Barberá: ´¿Los que no quieren entrar en la Catedral nunca han ido a una boda?´
La alcaldesa recuerda que es prerrogativa del alcalde designar al abanderado de la procesión del 9 d'Octubre y que será alguien "que quiera entrar en la Catedral" Barberá afirma que "se puede asistir a un oficio religioso sin creer"

MÓNICA ROS VALENCIA O todo o nada. El concejal del Ayuntamiento de Valencia que el próximo 9 d'Octubre porte la Senyera en la procesión cívica deberá entrar en la Catedral para asistir al tedeum (oración de gracias). Así lo ha decidido la alcaldesa de la ciudad, Rita Barberá, tras recordar que es prerrogativa del alcalde designar al abanderado y que, aunque ni tan siquiera lo ha "pensado", optará por un edil que quiera cumplir todo el recorrido "tal y como marca la tradición, es decir, entrando a la Catedral". Y hay 33 para elegir, entre Gobierno y oposición (PSPV, Compromís y EU).
Y es que la alcaldesa de la ciudad no ve problema alguno en que el abanderado de la Senyera entre en el templo, aunque no sea creyente. "¿Me quieren decir que esos portavoces que no quieren entrar en la Catedral no han ido nunca a ninguna boda, comunión u oficio religioso de un pariente suyo, aunque no crean en la iglesia?", preguntó Rita Barberá.

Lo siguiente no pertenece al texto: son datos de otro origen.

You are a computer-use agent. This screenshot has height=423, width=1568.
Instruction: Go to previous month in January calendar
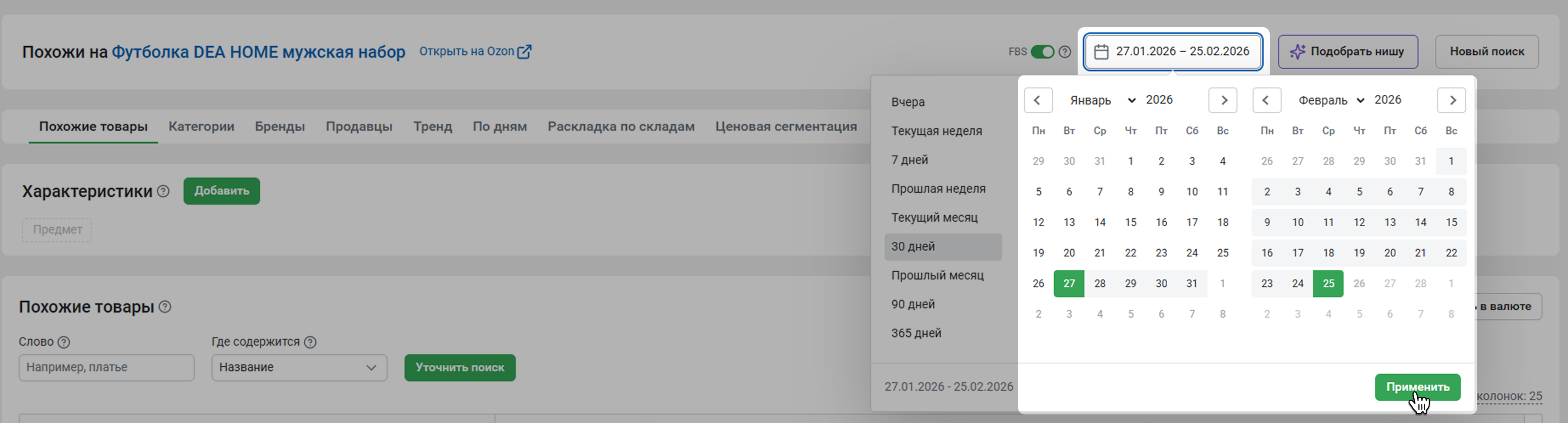[1038, 100]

La polémica salió a la palestra el pasado martes cuando el portavoz socialista, Joan Calabuig, solicitó que el abanderado pudiera portar con orgullo la Senyera, pero sin entrar en la Catedral. El líder socialista defendía de esta manera que ningún edil pudiera ser excluido de llevar la enseña de todos los valencianos, por sus creencias religiosas o por la falta de las mismas. Los grupos de la oposición no se negaban a la que la bandera entrara en el templo, ni mucho menos, pero pretendían evitar una acción que calificaron de "hipócrita" y que "liga el hecho de ser y sentirse valenciano, con un acto de fe de la iglesia que nada tiene que ver".

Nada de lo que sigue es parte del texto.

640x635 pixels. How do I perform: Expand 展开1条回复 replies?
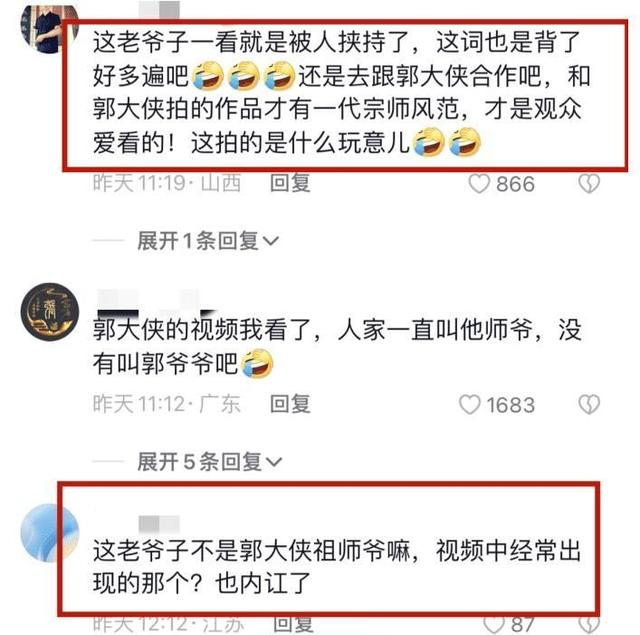(x=208, y=240)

Sin embargo, para la alcaldesa de la ciudad, la opción de que la bandera cambie de manos antes de entrar en el templo "es impensable" porque "la tradición es la que es" y porque, además, tiene muchos concejales entre los que elegir. "La tradición no viene de ahora, viene de hace 500 años. La primera vez que la Senyera entró en el templo fue para convertir lo que era una mezquita en nuestra Catedral. Esta es la tradición. Es verdad que cuando gobernó el PSPV se 'cargó' la tradición y decidió no hacerlo. Y cuando nosotros entramos en el Gobierno decidimos volver en la Catedral. Si ahora quieren entrar o quedarse en la puerta, pues que hagan lo que quieran. Este Gobierno va a seguir con la tradición. Y cuando ellos nos ganen y gobiernen la ciudad de Valencia, pues que la vuelvan a quitar, si quieren. Por tanto, seguirá igual. Nombraré a quien quiera entrar en al Catedral. Porque la tradición es que no se cambie el portavoz durante la procesión", explicó la alcaldesa.

A turnos pero sin compromiso
El motivo de tanta preocupación sobre quien será o no el abanderado responde a una serie de turnos "no oficiales" establecidos en el ayuntamiento. "Fui yo quien ofreció a los grupos políticos la posibilidad de portar la Senyera", recordó la alcaldesa. De esta manera, un año le toca a un edil del Gobierno ser el abanderado, y al siguiente, a uno de la oposición. El año pasado fue el popular Ramón Isidro Sanchis, por lo que todo hacía presuponer que este año le tocaría el turno a un concejal de la oposición.
Ahora, sin embargo, la cosa no está clara. El único concejal de la oposición que ha dicho que no le importaría entrar en el templo es, precisamente, Joan Calabuig.